An update on Oracle’s Cloud

By Published On: March 13, 2018

There’s Oracle’s CEO telling the world that they will compete with AWS for Public Cloud dominance. And then there are the engineers and product managers building a respectable cloud platform. It’s the later I and 28 other influencers spent time discussing technology and use cases during Oracle Ravello Blogger Day 2 (RBD2). So, what’s going on with Oracles cloud?

I’m going to throw some geeky numbers out to highlight Oracle’s targeted customer.

Bare Metal DenseIO

  • 52 Cores, 768 GB RAM
  • 51.2 TB of local NVMe SSD
  • Up to 512 TB Block Storage
  • 2x 25 Gbps Network Interfaces

If those numbers get you excited, then you are a target customer for Oracle’s existing cloud platform. If you think to yourself, what do these specs have to do with Kubernetes powered Functions as a Service, then Oracle has plans for winning you over as a customer.

The engineer in me got a small taste of the technology that backs Ravello’s enhanced cloud offering. In a nutshell, Ravello’s focus over the past few years has been optimizing their HVX hypervisor for Oracle’s Cloud Infrastructure platform.

For those not familiar with HVX, it’s a hypervisor of hypervisors. It allowed for interesting test scenarios where customers could run VMware vSphere on other cloud providers such as AWS and GCP. More interesting, users could take unmodified VM’s and run them on via the service.

The result was easy to deploy test/dev of VMware based workloads using commodity cloud. The advantage is that administrators had next to no learning curb while enjoying the elasticity of the public cloud. The disadvantage was performance was wanting.

REQUIRED WORK -
(a) Reproduce word for word the part of the Oracle cloud post from "The result was" up to and including "performance was wanting.".
(b) According to the Oracle cloud post, what has Ravello focused on over the past few years?

PROVIDED DATA -

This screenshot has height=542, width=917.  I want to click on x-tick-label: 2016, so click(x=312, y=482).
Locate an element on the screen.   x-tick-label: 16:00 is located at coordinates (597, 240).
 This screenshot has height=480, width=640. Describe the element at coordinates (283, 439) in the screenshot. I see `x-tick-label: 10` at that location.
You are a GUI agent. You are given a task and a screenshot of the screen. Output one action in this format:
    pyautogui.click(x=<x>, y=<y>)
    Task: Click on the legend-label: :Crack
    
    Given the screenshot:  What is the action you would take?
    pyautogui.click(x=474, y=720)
...
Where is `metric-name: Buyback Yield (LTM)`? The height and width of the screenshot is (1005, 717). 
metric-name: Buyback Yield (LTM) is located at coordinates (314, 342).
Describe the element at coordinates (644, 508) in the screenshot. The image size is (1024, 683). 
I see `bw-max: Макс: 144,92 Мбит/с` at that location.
--
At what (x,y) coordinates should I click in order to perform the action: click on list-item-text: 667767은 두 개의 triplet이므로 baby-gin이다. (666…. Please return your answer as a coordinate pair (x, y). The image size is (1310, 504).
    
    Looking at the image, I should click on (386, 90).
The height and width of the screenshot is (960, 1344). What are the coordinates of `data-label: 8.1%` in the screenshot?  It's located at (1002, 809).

SOLUTIONS TO THE EXERCISE -
(a)
The result was easy to deploy test/dev of VMware based workloads using commodity cloud. The advantage is that administrators had next to no learning curb while enjoying the elasticity of the public cloud. The disadvantage was performance was wanting.

(b) Optimizing its HVX hypervisor for Oracle's Cloud Infrastructure platform.